First of all, The Stepford Crash Pilots are a work of fiction, my imagination of the ideal band I’d like to play with, quite a romantic idea:

A bunch of anti-Zeitgeist, merry lunatics who, more or less openly, bemoan a bygone era, the decade of my own juvenile years, the 70s, and to some degree their reincarnation, the 90s. In the lyrics, you will frequently find the statement “This is not the future I signed for” between the lines.

What is being told is the story of their efforts and antics within the studio and out in the wild. Simplicity, if not minimalism is the main ingredient of their project, which was concieved in the spirit of the first generation DIY Punk movement. A guitar band and a couple of voices, no keyboards, nothing fancy.

The drummer, a woman naturally, amiably nicknamed “The Drummer Queen” by her bandmates, operates a basic set consisting of Bass Drum (omitting the standard dry kick), Snare, Hihat, and Crash, that’s all. With every beat, roll, break, and fill she has to make optimum use of her resources. I freely admit that I frequently fail to achieve that when I arrange the little dots in the Hydrogen drum patterns, but you’re not always that inspired and it’s a cumbersome process.
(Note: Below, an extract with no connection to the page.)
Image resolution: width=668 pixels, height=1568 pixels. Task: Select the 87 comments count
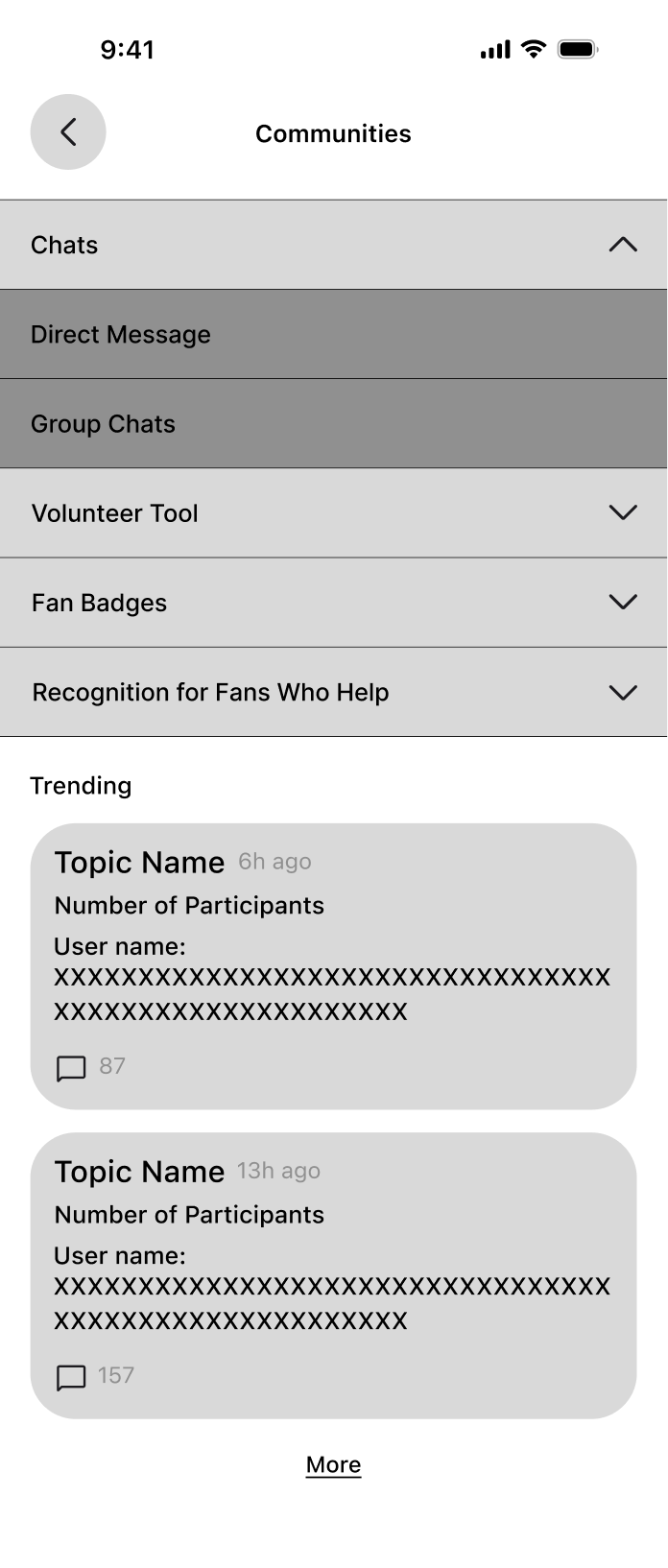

I use the “Colombo Acoustic” set included in Hydrogen btw.

The Fellow Rockers part of “We raise our glasses to” in the credits of the song on bandcamp comprises a band called The Notoms, which are one of The Stepford Crash Pilots’ heroes. Of course I made that up, too.

The whole thing leans towards what Wagner called “Gesamtkunstwerk”, not that I have the audacity to compare myself with Wagner, but why not climb on the shoulders of giants, others do it, too.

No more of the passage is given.